练习任务:
1. 请从引脚复用这篇原文中输出一段原文:从含有“#define GPIO7_C1 0x7c10”的那几个字开始,到“((m) & 0xfff0)”结束。
2. 把记录从开头起到含有“click(x=603, y=446)”的那一行为止(包括该行)重新写出,将其中的“input field”换成“text box”,其他内容保持不变,只给出这几行。

===== 原文

I2C4TP_SDA, I2C4TP_SCL 的定义在 /kernel/arch/arm/boot/dts/include/dt-bindings/pinctrl/rockchip-rk3288.h 中:



#define GPIO7_C1 0x7c10
#define I2C4TP_SDA 0x7c11
#define GPIO7_C2 0x7c20
#define I2C4TP_SCL 0x7c21



FUN_TO_GPIO 的定义在 /kernel/arch/arm/boot/dts/include/dt-bindings/pinctrl/rockchip.h 中:
#define FUNC_TO_GPIO(m) ((m) & 0xfff0)
也就是说 FUNC_TO_GPIO(I2C4TP_SDA) == GPIO7_C1, FUNC_TO_GPIO(I2C4TP_SCL) == GPIO7_C2 。

像 0x7c11 这样的值是有编码规则的:
7 c1 1
| | `- func
| `---- offset
`------ bank
0x7c11 就表示 GPIO7_C1 func1, 即 i2c4tp_sda 。
在复用时,如果选择了 "default" (即 i2c 功能),系统会应用 i2c4_sda 和 i2c4_scl 这两个 pinctrl,最终将 GPIO7_C1 和 GPIO7_C2 两个针脚切换成对应的 i2c 功能;而如果选择了 "gpio" ,系统会应用 i2c4_gpio 这个 pinctrl,将 GPIO7_C1 和 GPIO7_C2 两个针脚还原为 GPIO 功能。
我们看看 i2c 的驱动程序 /kernel/drivers/i2c/busses/i2c-rockchip.c 是如何切换复用功能的:



static int rockchip_i2c_probe(struct platform_device *pdev)
{
    struct rockchip_i2c *i2c = NULL;
    struct resource *res;
    struct device_node *np = pdev->dev.of_node;
    int ret;
// ...

==========
===== 任务材料

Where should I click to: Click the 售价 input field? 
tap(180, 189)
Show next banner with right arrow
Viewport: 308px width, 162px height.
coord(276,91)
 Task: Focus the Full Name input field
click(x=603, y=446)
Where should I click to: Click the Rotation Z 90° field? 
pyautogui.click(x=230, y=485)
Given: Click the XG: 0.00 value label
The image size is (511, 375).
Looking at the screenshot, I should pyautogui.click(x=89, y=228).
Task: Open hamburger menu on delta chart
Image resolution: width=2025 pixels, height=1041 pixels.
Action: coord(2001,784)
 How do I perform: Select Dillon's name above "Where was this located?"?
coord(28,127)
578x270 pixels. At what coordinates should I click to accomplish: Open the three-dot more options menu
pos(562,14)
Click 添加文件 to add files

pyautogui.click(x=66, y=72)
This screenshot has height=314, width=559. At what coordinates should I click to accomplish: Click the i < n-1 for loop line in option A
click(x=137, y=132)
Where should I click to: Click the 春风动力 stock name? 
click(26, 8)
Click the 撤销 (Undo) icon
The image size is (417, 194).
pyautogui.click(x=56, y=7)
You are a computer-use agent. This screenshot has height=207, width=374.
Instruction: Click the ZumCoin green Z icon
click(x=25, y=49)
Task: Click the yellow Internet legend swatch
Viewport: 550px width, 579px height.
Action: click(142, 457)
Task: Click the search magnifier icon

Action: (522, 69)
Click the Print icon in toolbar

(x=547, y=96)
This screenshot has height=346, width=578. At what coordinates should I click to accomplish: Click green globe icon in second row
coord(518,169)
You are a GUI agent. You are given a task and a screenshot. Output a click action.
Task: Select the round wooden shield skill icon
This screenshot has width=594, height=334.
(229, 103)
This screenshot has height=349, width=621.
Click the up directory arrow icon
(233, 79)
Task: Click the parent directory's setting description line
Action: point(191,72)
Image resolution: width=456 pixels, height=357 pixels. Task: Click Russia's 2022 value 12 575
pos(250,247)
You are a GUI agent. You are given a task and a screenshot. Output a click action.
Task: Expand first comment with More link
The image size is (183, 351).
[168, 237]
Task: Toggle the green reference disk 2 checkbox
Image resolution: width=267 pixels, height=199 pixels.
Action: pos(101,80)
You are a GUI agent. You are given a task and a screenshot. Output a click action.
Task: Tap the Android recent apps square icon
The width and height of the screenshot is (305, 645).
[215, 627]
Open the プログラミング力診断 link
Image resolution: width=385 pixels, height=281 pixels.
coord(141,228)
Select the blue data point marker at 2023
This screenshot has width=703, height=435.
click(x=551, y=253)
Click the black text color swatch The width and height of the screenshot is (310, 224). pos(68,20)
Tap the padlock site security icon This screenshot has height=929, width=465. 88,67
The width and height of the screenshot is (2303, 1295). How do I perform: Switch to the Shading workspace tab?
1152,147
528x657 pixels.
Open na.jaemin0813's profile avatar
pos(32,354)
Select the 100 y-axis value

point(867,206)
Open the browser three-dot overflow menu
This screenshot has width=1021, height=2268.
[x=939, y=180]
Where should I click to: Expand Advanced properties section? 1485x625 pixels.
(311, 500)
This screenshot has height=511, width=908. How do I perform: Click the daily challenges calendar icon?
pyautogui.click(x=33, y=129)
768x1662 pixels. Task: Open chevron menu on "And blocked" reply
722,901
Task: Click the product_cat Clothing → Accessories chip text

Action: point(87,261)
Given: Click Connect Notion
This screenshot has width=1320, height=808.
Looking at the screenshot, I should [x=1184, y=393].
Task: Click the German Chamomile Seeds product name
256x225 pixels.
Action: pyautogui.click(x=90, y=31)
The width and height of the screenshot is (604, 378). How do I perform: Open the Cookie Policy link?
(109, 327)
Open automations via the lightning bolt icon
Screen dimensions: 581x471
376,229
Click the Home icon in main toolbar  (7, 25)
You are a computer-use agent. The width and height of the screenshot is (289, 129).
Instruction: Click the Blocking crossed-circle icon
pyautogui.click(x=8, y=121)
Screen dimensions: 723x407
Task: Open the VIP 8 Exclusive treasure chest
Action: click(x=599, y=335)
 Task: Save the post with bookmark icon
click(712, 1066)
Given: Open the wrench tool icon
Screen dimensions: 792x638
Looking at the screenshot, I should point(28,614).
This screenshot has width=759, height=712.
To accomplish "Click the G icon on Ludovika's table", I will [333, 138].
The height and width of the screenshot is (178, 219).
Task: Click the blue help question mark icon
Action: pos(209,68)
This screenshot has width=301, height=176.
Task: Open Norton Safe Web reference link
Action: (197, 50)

==========

练习答案:
1.
#define GPIO7_C1 0x7c10
#define I2C4TP_SDA 0x7c11
#define GPIO7_C2 0x7c20
#define I2C4TP_SCL 0x7c21



FUN_TO_GPIO 的定义在 /kernel/arch/arm/boot/dts/include/dt-bindings/pinctrl/rockchip.h 中:
#define FUNC_TO_GPIO(m) ((m) & 0xfff0)

2.
Where should I click to: Click the 售价 text box? 
tap(180, 189)
Show next banner with right arrow
Viewport: 308px width, 162px height.
coord(276,91)
 Task: Focus the Full Name text box
click(x=603, y=446)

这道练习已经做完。